EPCIS event hash generator algorithm illustration

Status of the reference implementation

The current (v1.6.0 at the time of writing) set of examples and implementation of the json parser is based on an old version of the EPCIS 2.0 JSON schema, see https://github.com/RalphTro/epcis-event-hash-generator/issues/37 . Currently, only the XML hashing should be used. See https://github.com/gs1/EPCIS/blob/master/JSON/ for the current (still draft) version of the JSON schema and for examples.

TL;DR

The implementation provided here is a prototypical reference implementation meant for testing against other implementations, but not meant for production. If you discover that this implementation does not conform perfectly to the algorithm description or contains any other bugs, please file an issue at https://github.com/RalphTro/epcis-event-hash-generator/issues .

Command Line

The Hashing Algorithm described below is implemented as a python script, including a command line utility which can be run directly.

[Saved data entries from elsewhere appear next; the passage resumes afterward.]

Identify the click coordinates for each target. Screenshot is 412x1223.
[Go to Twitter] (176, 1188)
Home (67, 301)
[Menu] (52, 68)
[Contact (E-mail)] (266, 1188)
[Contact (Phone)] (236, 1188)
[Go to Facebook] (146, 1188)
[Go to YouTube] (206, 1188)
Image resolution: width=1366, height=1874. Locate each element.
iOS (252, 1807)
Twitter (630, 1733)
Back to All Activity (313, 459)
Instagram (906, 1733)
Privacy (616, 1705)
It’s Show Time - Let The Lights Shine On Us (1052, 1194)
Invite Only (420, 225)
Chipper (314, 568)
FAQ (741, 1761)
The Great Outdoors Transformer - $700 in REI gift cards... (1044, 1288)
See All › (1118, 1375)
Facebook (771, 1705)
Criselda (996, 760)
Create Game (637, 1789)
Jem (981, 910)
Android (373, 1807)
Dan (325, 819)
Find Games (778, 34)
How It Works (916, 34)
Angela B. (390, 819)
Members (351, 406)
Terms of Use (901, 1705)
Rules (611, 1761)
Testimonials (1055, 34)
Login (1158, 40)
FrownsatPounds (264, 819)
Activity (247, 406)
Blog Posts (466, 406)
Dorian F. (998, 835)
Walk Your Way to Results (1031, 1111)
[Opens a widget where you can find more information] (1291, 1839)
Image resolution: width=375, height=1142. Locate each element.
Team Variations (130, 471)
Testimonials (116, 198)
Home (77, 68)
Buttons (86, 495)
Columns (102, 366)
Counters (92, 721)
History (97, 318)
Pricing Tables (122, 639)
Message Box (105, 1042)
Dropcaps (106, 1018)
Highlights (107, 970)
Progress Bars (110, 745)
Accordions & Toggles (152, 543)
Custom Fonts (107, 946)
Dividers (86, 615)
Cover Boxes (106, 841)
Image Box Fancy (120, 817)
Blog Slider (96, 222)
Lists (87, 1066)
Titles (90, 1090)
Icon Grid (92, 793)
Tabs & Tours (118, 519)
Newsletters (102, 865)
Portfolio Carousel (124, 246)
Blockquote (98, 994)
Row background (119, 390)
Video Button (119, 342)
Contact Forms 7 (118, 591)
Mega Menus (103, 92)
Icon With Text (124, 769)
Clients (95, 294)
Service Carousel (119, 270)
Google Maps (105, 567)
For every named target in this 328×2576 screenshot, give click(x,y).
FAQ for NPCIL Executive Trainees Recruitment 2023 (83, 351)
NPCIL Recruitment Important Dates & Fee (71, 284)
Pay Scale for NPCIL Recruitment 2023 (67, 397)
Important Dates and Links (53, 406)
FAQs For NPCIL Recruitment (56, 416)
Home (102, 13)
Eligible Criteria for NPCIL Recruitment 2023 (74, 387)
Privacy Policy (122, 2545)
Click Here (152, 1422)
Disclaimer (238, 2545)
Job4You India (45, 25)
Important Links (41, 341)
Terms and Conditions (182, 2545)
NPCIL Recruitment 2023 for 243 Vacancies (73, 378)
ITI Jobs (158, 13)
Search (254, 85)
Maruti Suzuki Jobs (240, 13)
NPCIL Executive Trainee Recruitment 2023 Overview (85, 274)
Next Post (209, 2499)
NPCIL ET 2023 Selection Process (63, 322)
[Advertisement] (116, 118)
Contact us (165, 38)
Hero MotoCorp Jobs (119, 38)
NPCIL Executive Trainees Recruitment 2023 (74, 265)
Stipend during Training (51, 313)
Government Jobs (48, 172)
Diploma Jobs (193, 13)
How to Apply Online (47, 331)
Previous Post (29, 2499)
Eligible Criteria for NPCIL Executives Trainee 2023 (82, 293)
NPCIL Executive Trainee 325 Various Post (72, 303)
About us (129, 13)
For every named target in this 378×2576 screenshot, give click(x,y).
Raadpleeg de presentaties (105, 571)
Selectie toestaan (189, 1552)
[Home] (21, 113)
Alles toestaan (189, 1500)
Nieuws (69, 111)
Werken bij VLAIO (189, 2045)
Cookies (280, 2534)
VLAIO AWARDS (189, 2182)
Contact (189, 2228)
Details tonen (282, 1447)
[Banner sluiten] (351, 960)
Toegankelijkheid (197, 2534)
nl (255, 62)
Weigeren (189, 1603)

The package is release on PyPI at https://pypi.org/project/epcis-event-hash-generator/ hence it can be installed via

python3 -m pip install epcis_event_hash_generator

For usage information run

python3 -m epcis_event_hash_generator -h

Web Service

The script also comes wrapped as a web service in a docker image for ease of integration into a testing environment. You may use

Introduction

There are situations in which organisations require to uniquely refer to a specific EPCIS event. For instance, companies may only want to store the hash value of a given EPCIS event on a distributed shared ledger ('blockchain') instead of any actual payload. Digitally signed and in conjunction with a unique timestamp, this is a powerful and effective way to prove the integrity of the underlying event data. Another use case consists to use such an approach to populate the eventID field with values that are intrinsic to the EPCIS event - if an organisation captures an event without an eventID (which is not required as of the standard) and sends that event to a business partner who needs to assign a unique ID, they can agree that the business partner populates the eventID field applying this methodology before storing the event on the server. If the organisation later wants to query for that specific event, it knows how the eventID was created, thus is able to query for it through the eventID value. EPCIS events have a couple of differences to other electronic documents:

  • They are embedded in an EPCIS document that can contain multiple events
  • As of EPCIS 2.0, it is permitted to capture and share EPCIS data through two different syntaxes (XML and JSON/JSON-LD)
  • EPCIS events provides ample flexibility to include user-specific extensions
  • When expressed in JSON/JSON-LD, the sequence of elements may vary

This is why industry needs to have a consistent, reliable approach to create a hash value that is viable to uniquely identify a specific EPCIS event.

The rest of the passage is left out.